Since no one else has offered an answer I’ll give it a shot…
I would say the asnwer to all your questions are found in CrossFit. I know thats a simple answer so I’ll explain..
For starters eating-
Most people around here do Paleo or the Zone diets. Either one is a great choice. I personally do a combo of Paleo, Zone and low carb. Diet is a personal preference but whatever you choose, start off by eliminating as much processed food from your diet and cut out complex carbs…Just remember good nutrition and rest is essential to recovery and muscle growth.
Rest, skill work, CrossFit and Powerlifting..

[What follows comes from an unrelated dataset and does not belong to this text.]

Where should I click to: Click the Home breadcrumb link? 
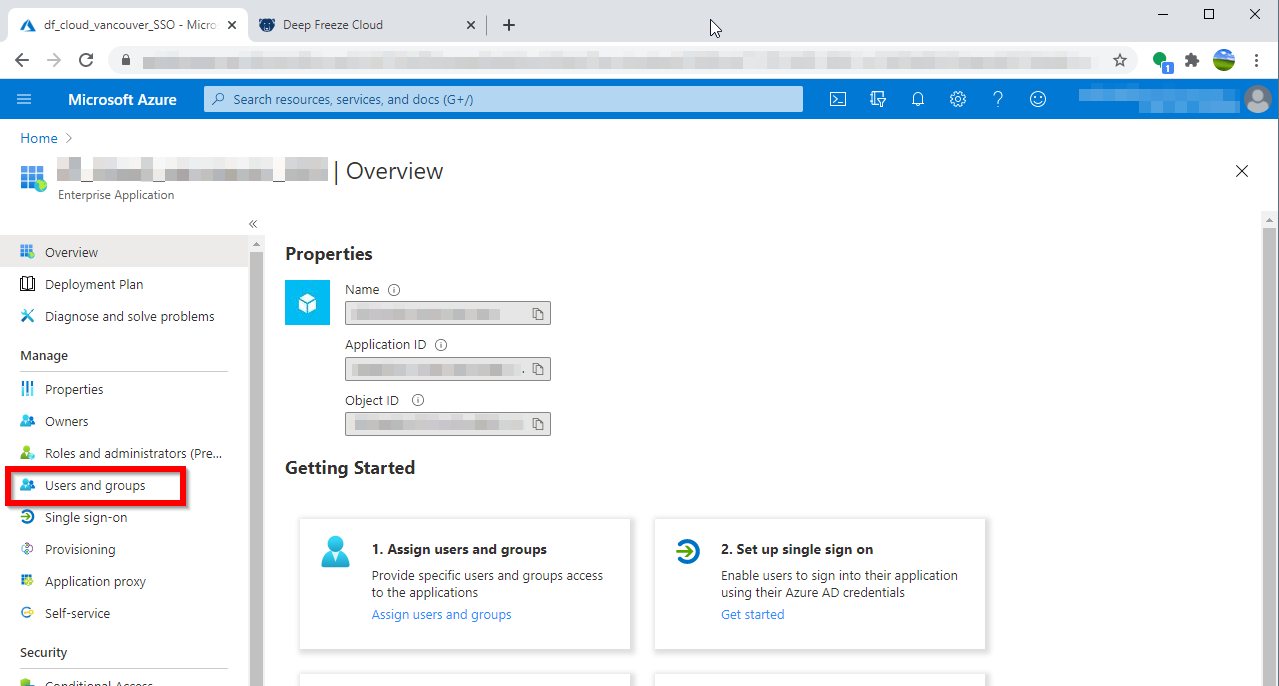tap(39, 138)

All four of these will be found in how CF is designed.
Rest- CF has a 3 on 1 off routine. For beginners it is suggested to start with 1 on 1 off, after a month of so move to 2-1, then eventually 3-1. I would suggest, given your statements, to start off by just being consistent with your WOD’s. Pick either the morning or night and do a warm-up (which can be found on the beginners page) + the WOD. If time is an issue you can split up skill work and the WOD but certainly don’t do two WOD’s in a day starting out. That will most certainly lead to over training. Get to the point where you’re doing them more often then not. Just by doing the WOD’s you’ll improve on this..“I will be honest I have been on and off again with CrossFit. Mainly because I am weak at cardio,muscle endurance, and gymnastic skills.” A vast majority of people who’ve never done CF in their life fall into this category. It’s OK.
Skill work can come in your warm up or after or before the WOD. If you struggle with a movement, work at it. Grab a PVC pipe or broom stick and just practice the movement. Heck this can be done while watching TV. CF is Form > Intensity > Weight. Get form down first, add intensity and then add weight. I have struggled with this and sometimes get this order mixed up.

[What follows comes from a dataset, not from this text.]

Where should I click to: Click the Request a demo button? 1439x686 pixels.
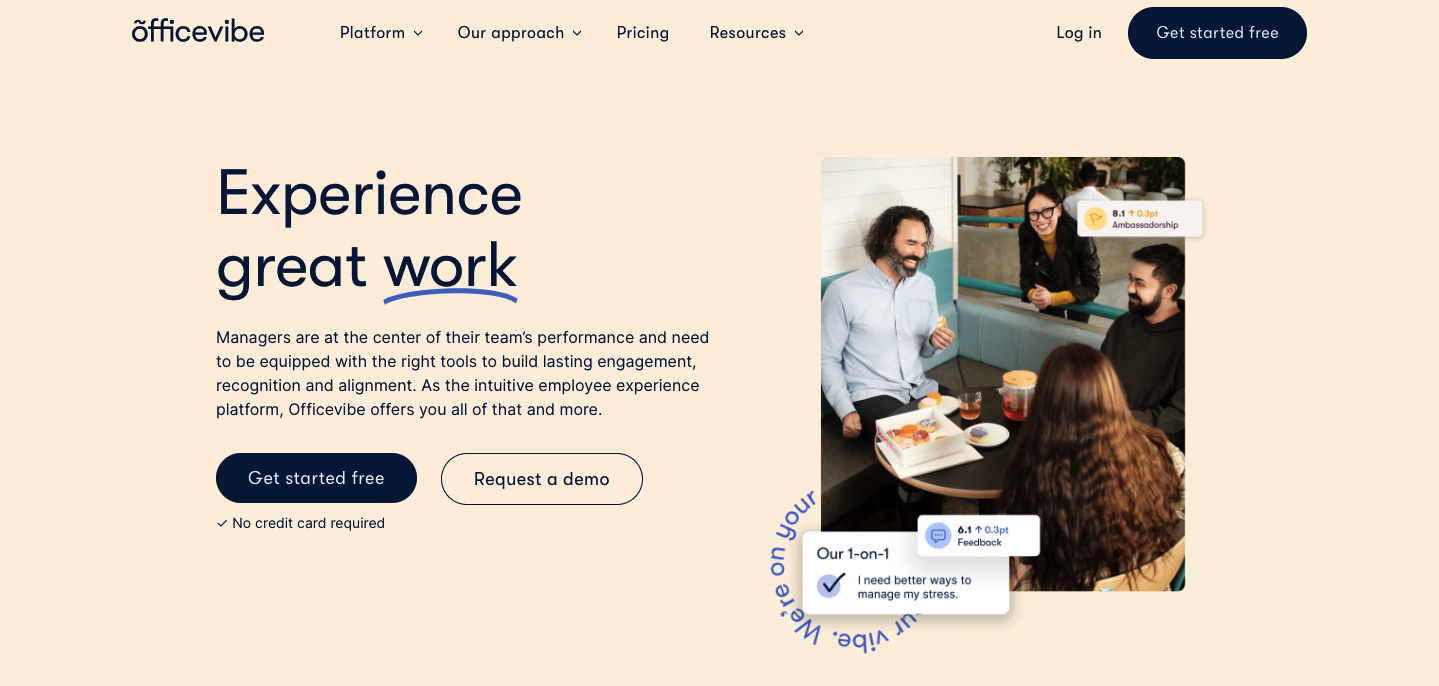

I assume you mean strength training. Well, if you follow the main site WOD’s that are scaled here there are enough “strength” WOD’s that come up in the cycle to help in gains for the major oly lifts. In fact, most WOD’s contain some sort of powerlifting movement. Whether it be cleans, dead-lift, squats, snatch, bench press etc. You’ll get work in them all. After doing the WOD’s + skill work for a at the very least 6 months, you can think about adding additional strength work to your routine. Every first time crossfitter has asked, “You just do the WOD’s and that’s it?” Give it six weeks and you’ll understand why.